------ SUPPLIED RECORDS ------

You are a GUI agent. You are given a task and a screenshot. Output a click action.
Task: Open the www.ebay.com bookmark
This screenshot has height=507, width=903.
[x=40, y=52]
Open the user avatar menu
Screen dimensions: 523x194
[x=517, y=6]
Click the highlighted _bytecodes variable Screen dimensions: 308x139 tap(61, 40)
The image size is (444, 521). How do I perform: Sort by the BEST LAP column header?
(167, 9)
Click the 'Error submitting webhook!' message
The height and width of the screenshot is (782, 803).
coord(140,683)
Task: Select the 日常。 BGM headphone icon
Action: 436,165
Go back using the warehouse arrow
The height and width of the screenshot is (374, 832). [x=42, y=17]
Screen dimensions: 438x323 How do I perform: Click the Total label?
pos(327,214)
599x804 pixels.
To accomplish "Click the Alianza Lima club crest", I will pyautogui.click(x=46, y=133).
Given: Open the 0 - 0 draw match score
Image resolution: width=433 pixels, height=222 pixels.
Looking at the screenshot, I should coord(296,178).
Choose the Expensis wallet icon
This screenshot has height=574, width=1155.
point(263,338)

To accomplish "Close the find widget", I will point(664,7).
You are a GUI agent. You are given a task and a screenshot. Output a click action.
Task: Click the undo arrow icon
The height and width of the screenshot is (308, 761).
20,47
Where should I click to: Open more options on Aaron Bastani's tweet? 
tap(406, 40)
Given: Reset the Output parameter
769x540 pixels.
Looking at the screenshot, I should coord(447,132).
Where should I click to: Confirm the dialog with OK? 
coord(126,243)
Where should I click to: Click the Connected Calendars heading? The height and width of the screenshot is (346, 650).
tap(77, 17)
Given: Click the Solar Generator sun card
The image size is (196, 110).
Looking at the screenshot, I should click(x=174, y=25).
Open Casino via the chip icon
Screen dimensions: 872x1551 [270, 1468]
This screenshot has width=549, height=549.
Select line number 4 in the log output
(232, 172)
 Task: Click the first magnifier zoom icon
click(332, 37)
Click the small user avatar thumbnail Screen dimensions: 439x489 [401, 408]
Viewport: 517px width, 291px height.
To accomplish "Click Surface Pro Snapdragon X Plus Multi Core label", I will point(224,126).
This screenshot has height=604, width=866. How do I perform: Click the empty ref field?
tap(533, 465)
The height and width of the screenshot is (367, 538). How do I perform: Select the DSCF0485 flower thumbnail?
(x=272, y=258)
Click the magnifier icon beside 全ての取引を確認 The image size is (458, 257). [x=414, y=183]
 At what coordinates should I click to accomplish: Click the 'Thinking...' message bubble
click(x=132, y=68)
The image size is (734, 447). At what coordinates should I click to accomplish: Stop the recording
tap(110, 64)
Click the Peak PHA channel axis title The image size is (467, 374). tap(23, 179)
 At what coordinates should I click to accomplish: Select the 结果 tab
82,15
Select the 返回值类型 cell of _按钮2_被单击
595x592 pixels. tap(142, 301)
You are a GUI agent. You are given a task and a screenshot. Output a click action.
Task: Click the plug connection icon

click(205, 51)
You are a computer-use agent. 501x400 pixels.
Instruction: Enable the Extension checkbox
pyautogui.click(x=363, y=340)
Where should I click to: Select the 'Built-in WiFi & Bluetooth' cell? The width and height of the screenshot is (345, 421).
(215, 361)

------

Reproduce precisely, and with no line left out, each line from the top of the entries through the line that carries "Click the highlighted".

* SOLUTION FOR THIS PROBLEM:
You are a GUI agent. You are given a task and a screenshot. Output a click action.
Task: Open the www.ebay.com bookmark
This screenshot has height=507, width=903.
[x=40, y=52]
Open the user avatar menu
Screen dimensions: 523x194
[x=517, y=6]
Click the highlighted _bytecodes variable Screen dimensions: 308x139 tap(61, 40)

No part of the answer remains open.